Thursday, December 27, 2007

Catholic Church The True Church

Lets begin getting some of this issue and facts of Catholic church the church I believe in. "Speaking of full membership in the Church, Pius XII, in his Encyclical on the Mystical Body, said it is the society of those who have been baptized, and who profess the faith of Christ, and who are governed by their bishops under the visible head, the Pope, the Bishop of Rome."

The Church came into being when Christ died on the Cross, but it was formally inaugurated on Pentecost, when He sent the Holy Spirit as He had promised. St. Paul speaks of all Christians as members of Christ, so that with Him, they form one Mystical Body (Cf. 1 Cor 12:12-31; Col 1:18; 2:18-20; Eph. 1:22-23; 3:19; 4:13). St. Paul did not use the word Mystical. It was developed more recently to bring out the fact that this union is unique, there is no parallel to it. It is not the same as the union of a physical body, nor that of a business corporation.

The Church, the Mystical Body, exists on this earth, and is called the Church militant [us], because its members struggle against the world, the flesh and the devil.
*The following words of Pope Paul VI can serve as a short synthesis of the will of Christ for the constitution and makeup of his Church:
['Christ promised and sent two elements to constitute his work, to extend in time and over all the world the kingdom founded by Him and to make of redeemed mankind his Church, his mystical body, in expectation of His second and triumphal return at the end of the world. These elements are the apostolic college and the Spirit. The apostolic college works externally and objectively. It forms, one might say, the material body of the Church and gives her a visible and social structure. The Spirit works internally, within each person and within the community as a whole animating, vivifying and sanctifying. These two agents, namely the apostolic college whose successor is the sacred hierarchy, and the spirit of Christ, which makes the Church Christ's ordinary instrument in the ministry of the word and the sacraments, work together.
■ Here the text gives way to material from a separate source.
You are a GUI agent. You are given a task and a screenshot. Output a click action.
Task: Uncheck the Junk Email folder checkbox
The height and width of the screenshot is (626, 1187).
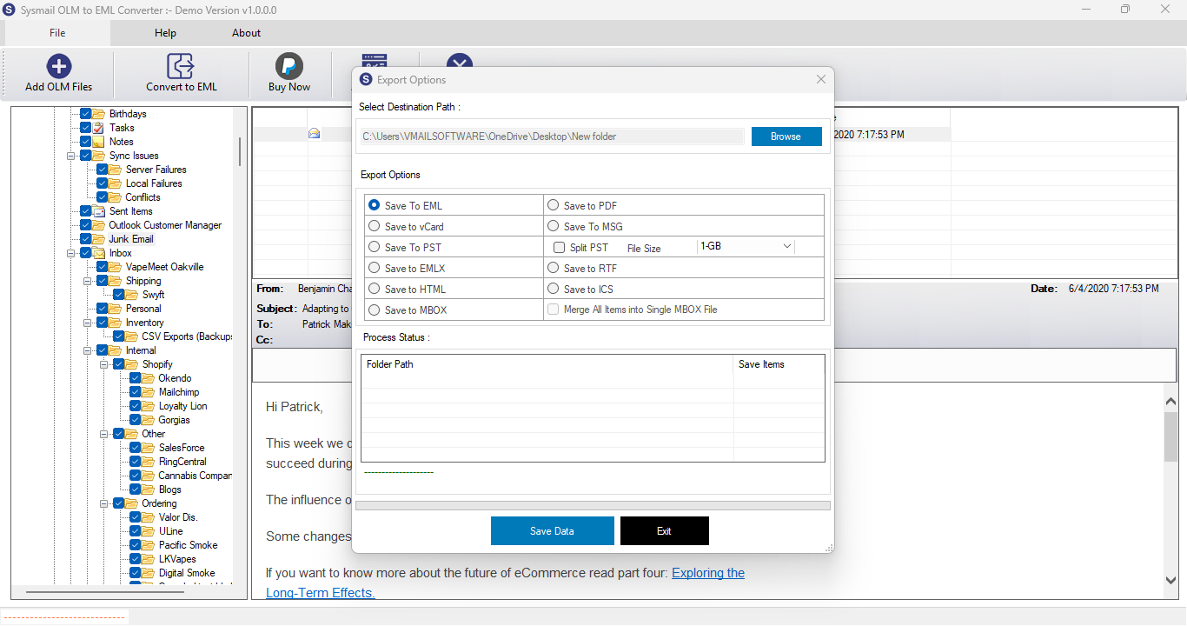point(86,239)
On Pentecost morning they are seen in a marvelous harmony at the beginning of Christ's great work.'[6]
For the remainder of this article we will be concerned with the first of these two elements. ] c.ewtn

By the Magisterium , we mean the teaching office of the Church. It consists of the Pope and Bishops. Christ promised to protect the teaching of the Church : "He who hears you, hears me; he who rejects your rejects me, he who rejects me, rejects Him who sent me" (Luke 10. 16).
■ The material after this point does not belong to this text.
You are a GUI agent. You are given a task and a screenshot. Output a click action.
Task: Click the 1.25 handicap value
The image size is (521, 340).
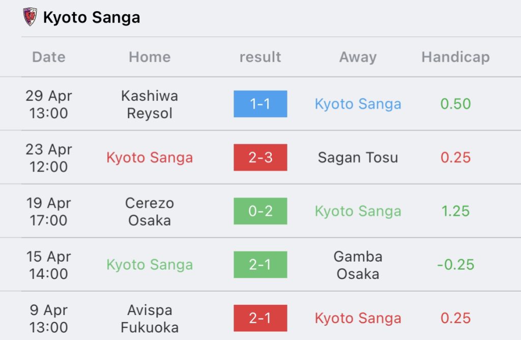pos(455,211)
The Creed which we recite on Sundays and holy days speaks of one, holy, Catholic and apostolic Church. As everybody knows, however, the Church referred to in this Creed is more commonly called just the Catholic Church. It is not, by the way, properly called the Roman Catholic Church, but simply the Catholic Church.
So the proper name for the universal Church is not the Roman Catholic Church. but we say this in the Philippines " Roman Catholic church" Far from it. That term caught on mostly in English-speaking countries; it was promoted mostly by Anglicans, supporters of the "branch theory" of the Church, namely, that the one, holy, catholic and apostolic Church of the creed was supposed to consist of three major branches, the Anglican, the Orthodox and the so-called Roman Catholic. It was to avoid that kind of interpretation that the English-speaking bishops at Vatican I succeeded in warning the Church away from ever using the term officially herself: It too easily could be misunderstood.
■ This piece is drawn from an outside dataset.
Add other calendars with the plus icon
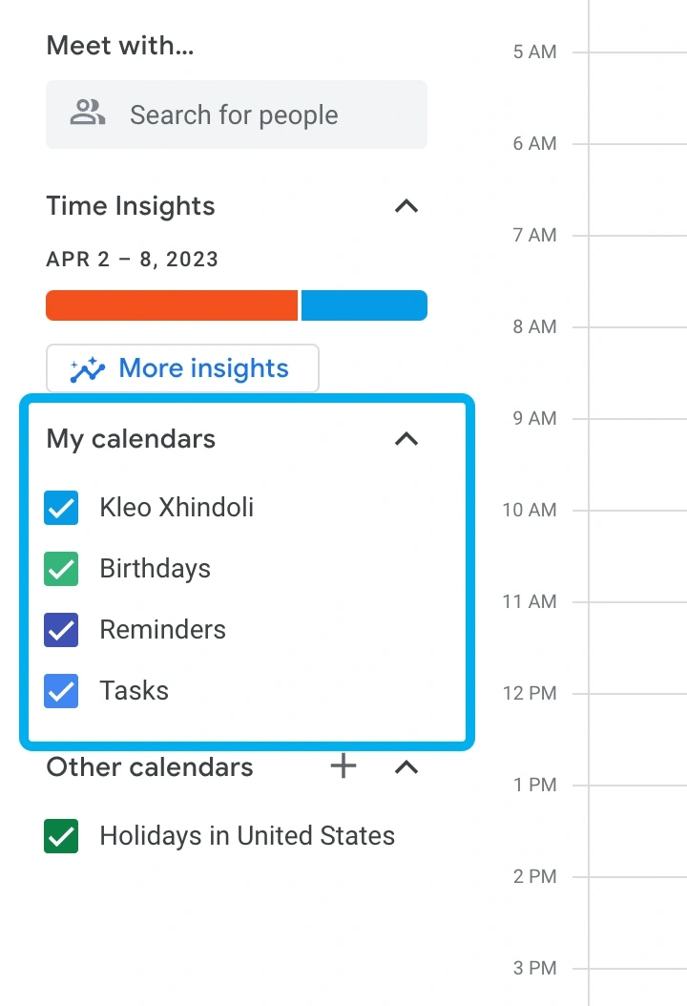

From the fact that the Church is God's means of giving grace, is it is clear that there is no salvation outside the Catholic Church. This is mean fact if you are outside Catholic, but even in our basic understanding about the true church one can only go back to the unchanging community originally instituted by Christ himself. And who had the succession from the first Pope, from Peter down to the present Pope unbroken line of successors. The question is who built your church?